*REQUIREMENT*
Exactly reproduce the line that contains "Adina DRAGOMIRESCU (132, 325)" and all lines after it in the entries below, through the very last line.
[Opening SOURCE DATA section]
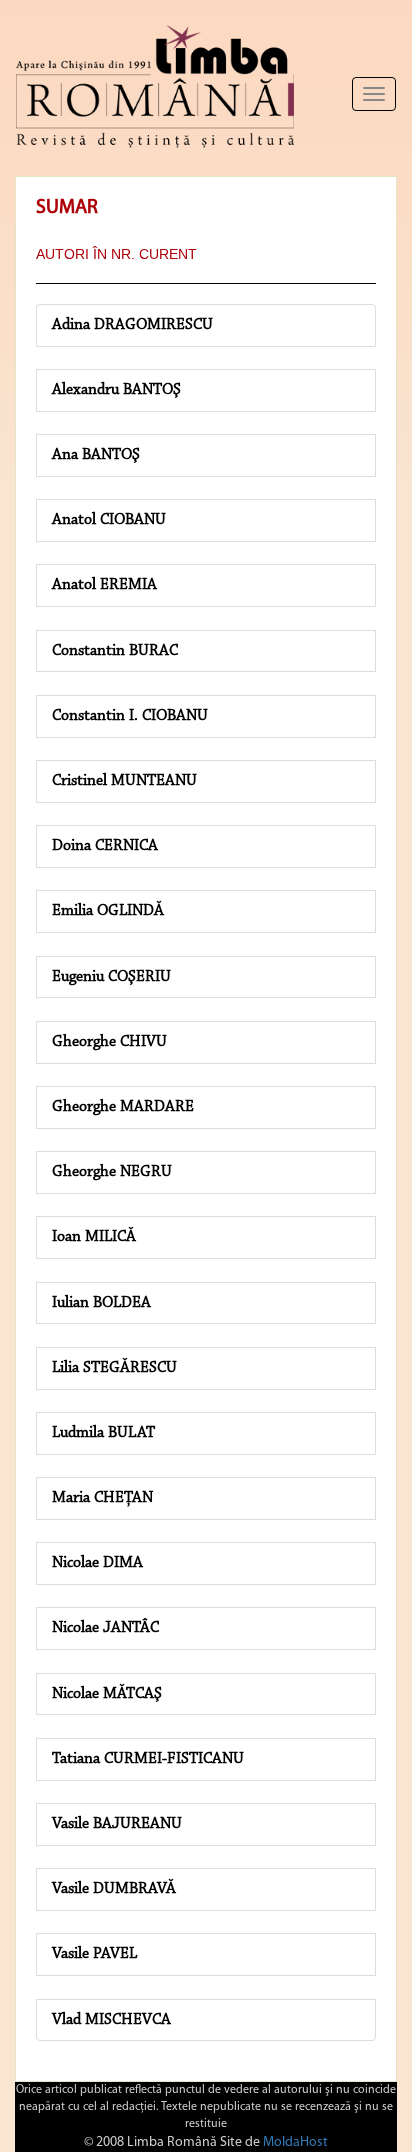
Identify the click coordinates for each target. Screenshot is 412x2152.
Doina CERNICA (105, 846)
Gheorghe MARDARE (123, 1107)
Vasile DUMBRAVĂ (114, 1889)
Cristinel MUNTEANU (124, 781)
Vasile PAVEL (94, 1954)
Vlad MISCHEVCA (111, 2020)
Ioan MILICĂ (94, 1237)
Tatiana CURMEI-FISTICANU (148, 1759)
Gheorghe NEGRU (112, 1172)
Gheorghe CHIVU (109, 1042)
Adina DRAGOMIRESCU (132, 325)
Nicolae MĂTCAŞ (107, 1694)
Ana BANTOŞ (96, 455)
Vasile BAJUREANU (117, 1824)
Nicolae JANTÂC (105, 1628)
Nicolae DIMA (97, 1563)
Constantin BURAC (115, 651)
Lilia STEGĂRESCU (114, 1368)
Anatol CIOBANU (109, 520)
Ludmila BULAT (103, 1433)
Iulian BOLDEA (101, 1303)
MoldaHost (295, 2142)
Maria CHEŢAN (102, 1498)
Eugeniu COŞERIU (111, 977)
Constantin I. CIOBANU (130, 716)
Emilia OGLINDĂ (108, 911)
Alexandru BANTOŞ (116, 390)
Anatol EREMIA (104, 585)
[Closing SOURCE DATA section]
*FINAL ANSWER*
Adina DRAGOMIRESCU (132, 325)
Nicolae MĂTCAŞ (107, 1694)
Ana BANTOŞ (96, 455)
Vasile BAJUREANU (117, 1824)
Nicolae JANTÂC (105, 1628)
Nicolae DIMA (97, 1563)
Constantin BURAC (115, 651)
Lilia STEGĂRESCU (114, 1368)
Anatol CIOBANU (109, 520)
Ludmila BULAT (103, 1433)
Iulian BOLDEA (101, 1303)
MoldaHost (295, 2142)
Maria CHEŢAN (102, 1498)
Eugeniu COŞERIU (111, 977)
Constantin I. CIOBANU (130, 716)
Emilia OGLINDĂ (108, 911)
Alexandru BANTOŞ (116, 390)
Anatol EREMIA (104, 585)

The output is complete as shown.